Late 18th to 20th century
In the Neoclassical period, no basic changes took place in chair forms, but legs became straight and dimensions lighter. Backs in the shape of classical vases replaced the fanciful outlines of the Rococo period. Around 1800, freely executed imitations of Greek and Roman chairs of the klismos type, with curved legs and backrest, appeared. French chairs of the Empire period, executed in dark mahogany and embellished with ornate bronze mounts, created a ponderous effect.
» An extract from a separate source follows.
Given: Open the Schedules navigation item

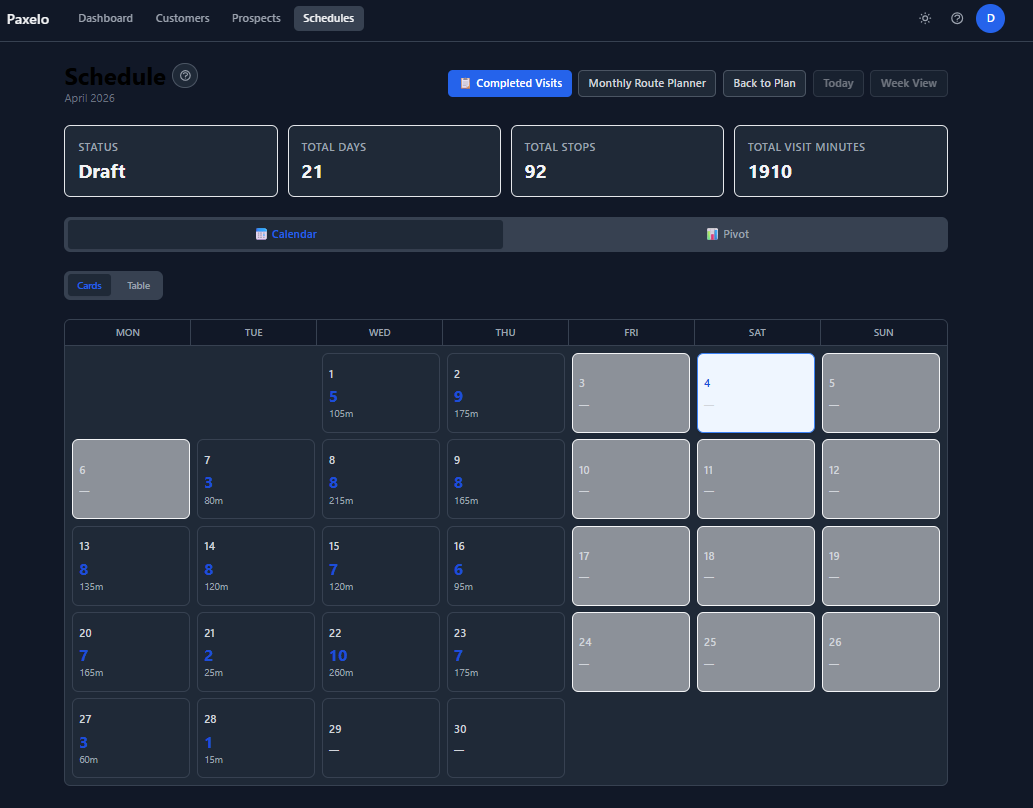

In cheaper versions of inferior workmanship, bourgeois chairs of the 19th century carried on the traditions of the 17th and 18th centuries. The only real innovations were the bentwood (wood that has been bent and shaped) chairs in beech that became popular all over the world and were still made in the 20th century. Around 1900 the continental Art Nouveau and Jugendstil styles (French and German styles characterized by organic foliate forms, sinuous lines, and non-geometric forms), and the Arts and Crafts movement in England (established by the English poet and decorator William Morris to reintroduce idealized standards of medieval craftsmanship), gave rise to original chair designs by Eugène Gaillard in France, Henry van de Velde in Belgium, Josef Hoffman in Austria, Antonio Gaudí in Spain, and Charles Rennie Mackintosh in Scotland. These new furniture styles did not exercise wide, let alone decisive, influence. The Art Nouveau chairs designed by the French architect Hector Guimard, for example, are collector’s pieces, but his name is known to a broader public only because of his fanciful entrances to the Paris Métro.
Modern
After World War I, the Bauhaus school in Germany became a creative centre for revolutionary thinking, resulting, for example, in tubular steel chairs designed by the architects Marcel Breuer, Ludwig Mies van der Rohe, and others. During World War II, the aircraft industry accelerated the development of laminated wood and molded plastic furniture. The dominant chair forms of this period go back to designs by Alvar Aalto, Bruno Mathsson, and Charles and Ray Eames. Rapid technical developments, in conjunction with an ever-increasing interest in human-factors engineering, or ergonomics, hint that completely new chair forms will probably be evolved in the future.